Baylor College of Medicine's Human Genome Sequencing Center sequenced the whole genomes of 75 individual sheep from a variety of breeds as part of the chip development process. DNA samples and measurements were also taken from 12,000 New Zealand lamb carcasses, the partners said.

Teams at AgResearch, BCM, the US Department of Agriculture, the Department of Primary Industries Victoria in Australia, and Australia's Commonwealth Scientific and Industrial Research Organization, then collaborated to identify more than 20 million sheep gene sequence variants, which were then filtered down to produce the Ovine Infinium HD.

McEwan said that the chip was designed with "three levels" of interest in mind. The first level was to aid FarmIQ's efforts to develop branded product lamb supply chains, with a focus on the carcass and meat quality of New Zealand lambs, he said. The second level was based on input from the ISGC, and the third level of interest came from Baylor, CSIRO, DPIVic, and AgResearch — the organizations that led the development of the array.

According to McEwan, the resulting chip is one of the first [livestock-focused] chips that has been designed after a significant number of animals have been sequenced and a high-quality assembly available."

The array consists of a number of overlapping components, he said. In total, there are 694,125 oligonucleotudes representing 685,734 SNPs. "This leaves a small headspace for the addition of custom oligos at a later date," McEwan said.

The majority of SNPs selected were spaced equally across the genome and selected from groups differing in their minor allele frequency across an international sample of breeds that had been sequenced to 10X coverage, McEwan added. The chip also includes minor groups of SNPs including those reported in the literature as being functional and those SNPs that change the amino acid sequences of proteins, he said.

Some 606,006 SNPs passed manufacturing quality control, and on validation 603,350 SNPs had callable results with a mean call rate of 99.75 percent, according to McEwan. Also, in a sample of the New Zealand lamb population, 536,373 SNPs had a minor allele frequency of greater than 0.05, he said.

"This is a very high success rate given that some 30,328 non-synonymous SNPs had been included in the design with an estimated minor allele frequency of less than 10 percent because they caused functional changes in proteins and even at low frequency they may have important commercial impact," McEwan noted.

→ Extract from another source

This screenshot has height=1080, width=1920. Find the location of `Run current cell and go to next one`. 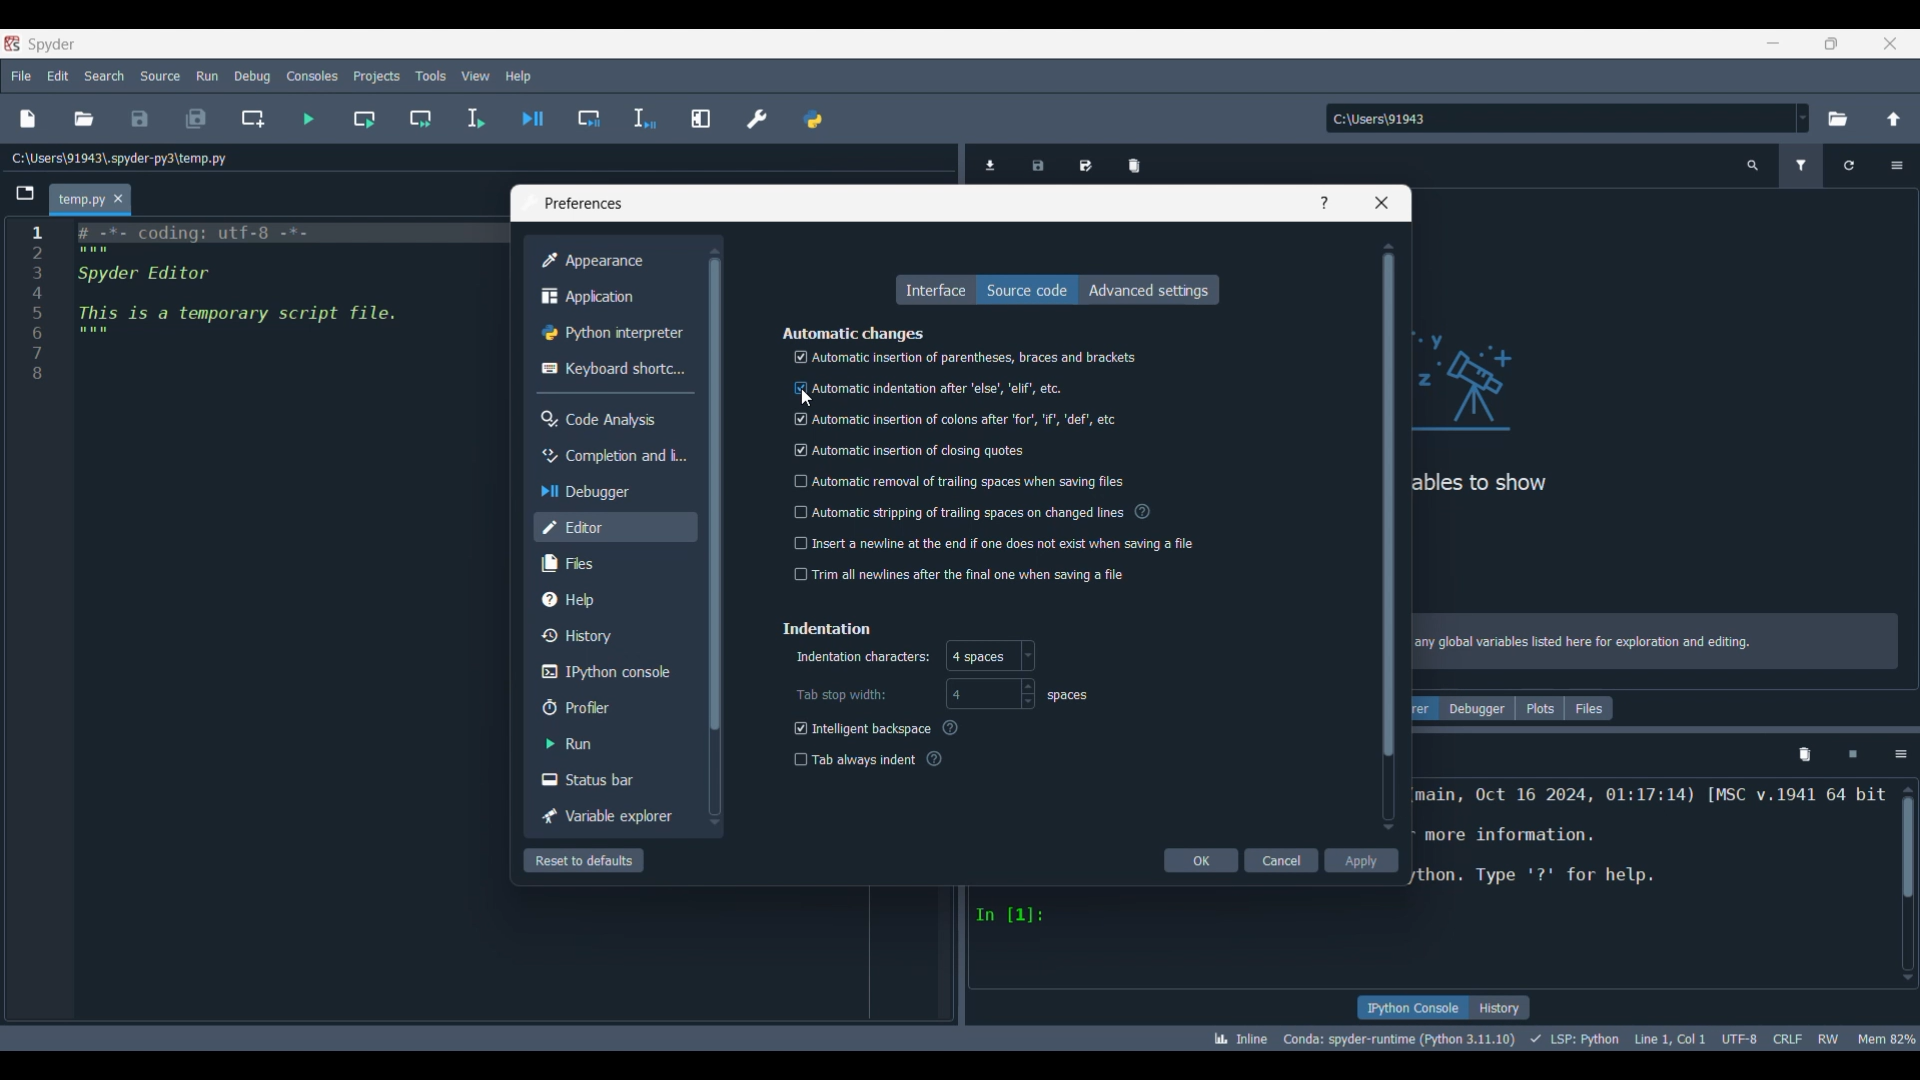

McEwan said that the tool is being used initially in New Zealand for detailed studies of carcass and meat quality, but it has already been used by separate organizations for a variety of non-farm traits including investigation into the host genetics of methane emissions.

A number of international groups are also using the new HD chip for studies focused on dairy sheep. "We expect one early emphasis will be on identification of loss of function mutations that have up until now caused production losses in difficult to measure traits," McEwan said of these early studies.

Cindy Lawley, Illumina’s global agriculture consortia program manager, told BioArray News that the Ovine Infinium HD is available directly from AgResearch and the ISGC. She confirmed that the array is already being used by ISGC researchers "as one of our many private consortium chips available through Illumina’s AgConsortia Program."

Lawley added that the Ovine Infinium HD contains "marker densities suitable for whole genome selection, copy number variant analysis, and for establishing diversity estimates that allow for imputation to the whole genome for genomic breed evaluation." She also said that the firm sees the chips as an alternative to other approaches.

"These arrays are a lower cost alternative to whole-genome sequencing and are being implemented on high value animals along with complementary genotyping using lower density tools like AgResearch’s low-density [6K] sheep chip to characterize the entire herd or flock," Lawley said.

Illumina currently makes consortia-designed SNP chips of varying densities for over a dozen animals and plants. A full listing of chips designed to date is available on the company's website.